#### Exercise brief:
From the entries below, pull out each line that contains the string "page". Matching is case-sensitive.

[Pointing entries for text and elements]
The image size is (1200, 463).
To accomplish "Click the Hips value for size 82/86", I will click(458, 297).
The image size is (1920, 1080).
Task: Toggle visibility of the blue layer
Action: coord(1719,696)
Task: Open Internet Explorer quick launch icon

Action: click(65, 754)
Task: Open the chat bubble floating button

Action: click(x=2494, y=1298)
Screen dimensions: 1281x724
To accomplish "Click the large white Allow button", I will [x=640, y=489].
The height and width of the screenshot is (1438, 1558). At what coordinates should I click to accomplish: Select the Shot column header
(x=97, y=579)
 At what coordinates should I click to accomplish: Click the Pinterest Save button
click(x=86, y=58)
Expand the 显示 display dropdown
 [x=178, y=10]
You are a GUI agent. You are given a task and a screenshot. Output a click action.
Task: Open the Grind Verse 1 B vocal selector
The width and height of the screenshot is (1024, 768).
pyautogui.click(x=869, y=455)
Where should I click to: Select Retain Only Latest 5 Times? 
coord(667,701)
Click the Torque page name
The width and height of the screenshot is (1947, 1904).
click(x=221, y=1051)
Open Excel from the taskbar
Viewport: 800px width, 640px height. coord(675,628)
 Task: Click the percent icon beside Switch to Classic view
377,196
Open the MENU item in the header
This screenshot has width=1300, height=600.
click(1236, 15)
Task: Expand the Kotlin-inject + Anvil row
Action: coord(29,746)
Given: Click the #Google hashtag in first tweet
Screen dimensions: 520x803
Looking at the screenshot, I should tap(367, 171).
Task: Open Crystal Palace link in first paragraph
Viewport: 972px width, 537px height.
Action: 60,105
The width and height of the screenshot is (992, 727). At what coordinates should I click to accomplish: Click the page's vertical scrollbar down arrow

#### Solved exercise:
Click the Torque page name
The width and height of the screenshot is (992, 727). At what coordinates should I click to accomplish: Click the page's vertical scrollbar down arrow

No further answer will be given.